December 5, 2013
By Steven Wishnia
Health care will be at the top of the agenda at the 37th annual National Labor & Management Conference, to be held Feb. 13-18 in Hollywood, Florida. The effects of the Affordable Care Act will be driving the conversation, says conference director Barbara McCabe. Its system for buying and subsidizing health insurance “doesn’t reflect well for union benefits,” she explains, but the details, such as whether there’ll be concessions for Taft-Hartley multiemployer plans, are still being worked out.
The event will also highlight UNITE HERE Health’s model, a system of clinics run cooperatively by labor and management, which McCabe calls a “stellar example of how to deliver health care at a fraction of the cost.”
The conference, founded by former New York state labor commissioner Louis Levine, is intended to provide union officials and management technical information on topics such as managing health-care plans and pension-fund investments. It also gives them an opportunity for them to meet each other and talk to experts in those fields.
That personal contact is becoming more crucial in the age of electronic communication, says McCabe. And as the conference generally draws around 400 people—mostly union, some management—it’s easier for people to develop relationships and discuss complex questions than it would be at a larger event, she adds.
“The need to meet face to face is more important than ever,” she says. “People are generally surprised by the interaction between our speakers and the audience.”
Speakers will include Dan Kane, international secretary treasurer of the United Mine Workers; Edwin Hill, president of the International Brotherhood of Electrical Workers; Dr. Ardis Dee Hoven, president of the American Medical Association; Joshua Gotbaum, director of the Pension Benefit Guaranty Corp., Michael Hood, an economist at J.P. Morgan Chase; and ULLICOmanaging director Sonia Axter. Kane will speak on “the tightrope the UMW walks with regard to a green economy,” says McCabe. Terry O’Sullivan, head of the Laborers International Union of North America, has been invited but has not yet confirmed.

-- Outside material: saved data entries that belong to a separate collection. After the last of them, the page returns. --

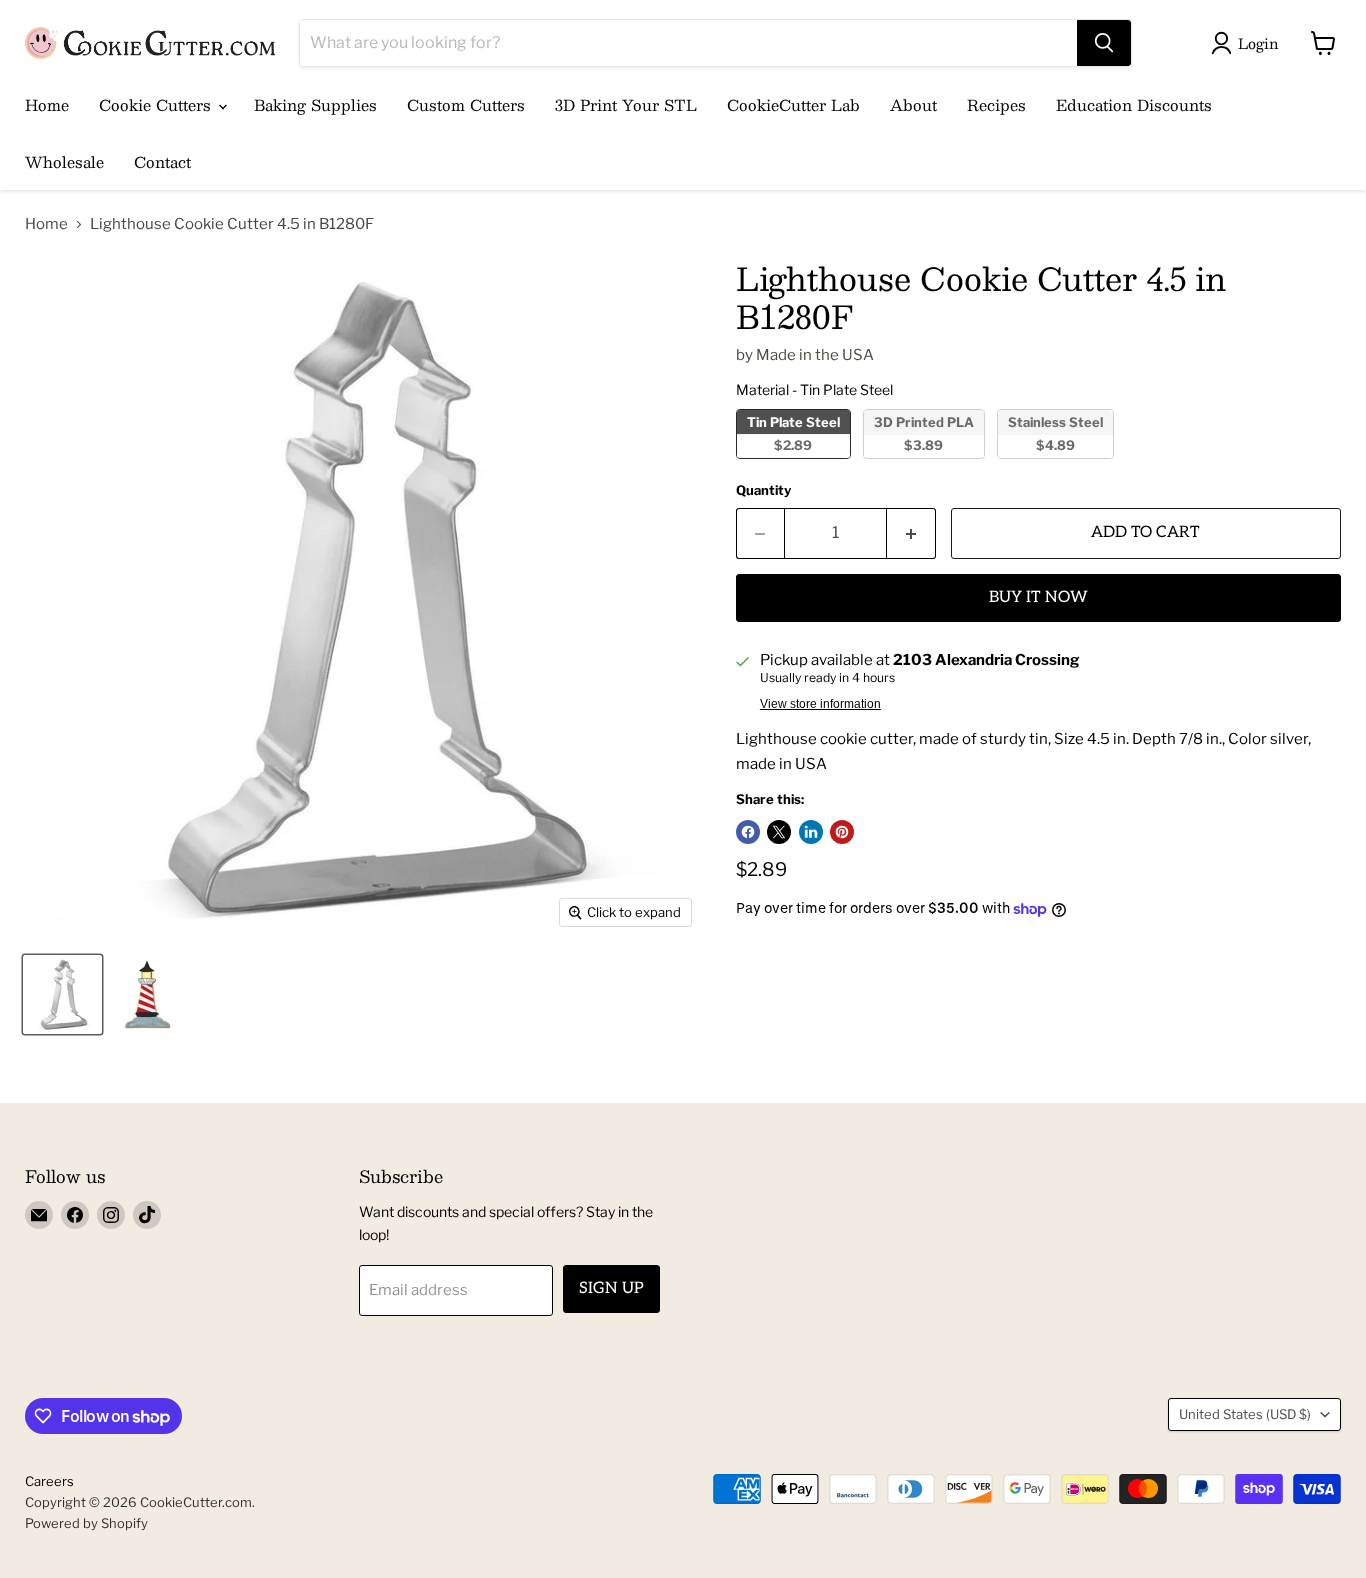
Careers (49, 1481)
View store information (820, 704)
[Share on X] (779, 832)
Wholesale (64, 161)
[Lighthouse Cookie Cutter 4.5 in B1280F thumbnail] (62, 994)
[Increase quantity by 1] (911, 533)
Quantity (763, 490)
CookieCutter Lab (793, 104)
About (913, 104)
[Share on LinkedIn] (811, 832)
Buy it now (1038, 597)
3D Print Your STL (626, 104)
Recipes (996, 104)
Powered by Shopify (86, 1523)
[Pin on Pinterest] (842, 832)
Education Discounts (1134, 104)
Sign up (611, 1288)
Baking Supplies (315, 104)
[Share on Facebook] (748, 832)
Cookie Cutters (157, 104)
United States (1245, 1414)
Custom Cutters (466, 104)
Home (47, 104)
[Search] (1104, 43)
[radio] (793, 434)
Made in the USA (815, 355)
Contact (162, 161)
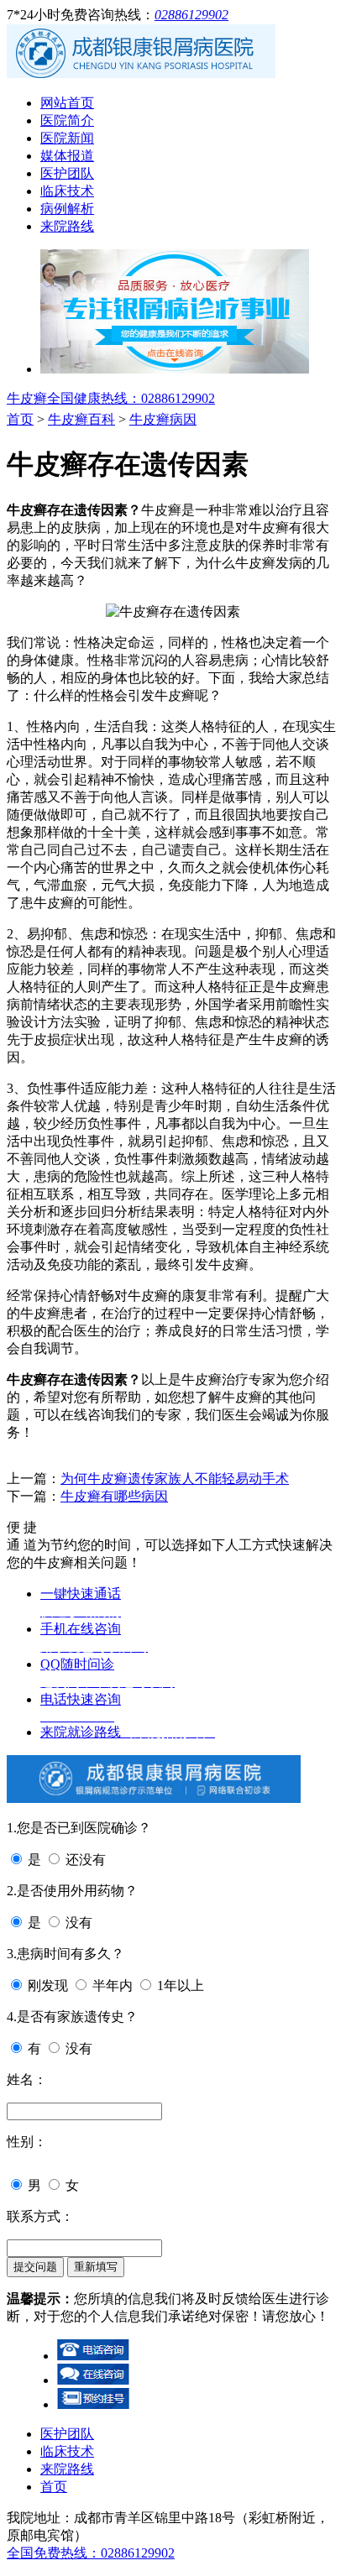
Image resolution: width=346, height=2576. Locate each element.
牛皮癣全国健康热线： (111, 398)
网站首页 (67, 103)
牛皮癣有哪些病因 (114, 1496)
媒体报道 (67, 156)
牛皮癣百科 (81, 419)
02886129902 (191, 15)
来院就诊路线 (127, 1732)
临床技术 (67, 191)
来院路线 (67, 226)
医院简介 (67, 120)
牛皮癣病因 (163, 419)
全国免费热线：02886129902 (91, 2553)
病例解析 (67, 208)
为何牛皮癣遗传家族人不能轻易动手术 (174, 1478)
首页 (20, 419)
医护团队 (67, 173)
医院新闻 (67, 138)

With a federal bankruptcy judge ruling that Detroit can cut retired city employees’ pensions, she adds, they are also working to assemble speakers for a panel on the “Implications of Cities Going Broke” that will discuss effects on the public sector, the private sector, and infrastructure.
Another workshop will cover the future of labor unions and collective bargaining. “Labor’s the backbone of the middle class,” says McCabe, “and what do you do, in the country and the world, without a middle class?”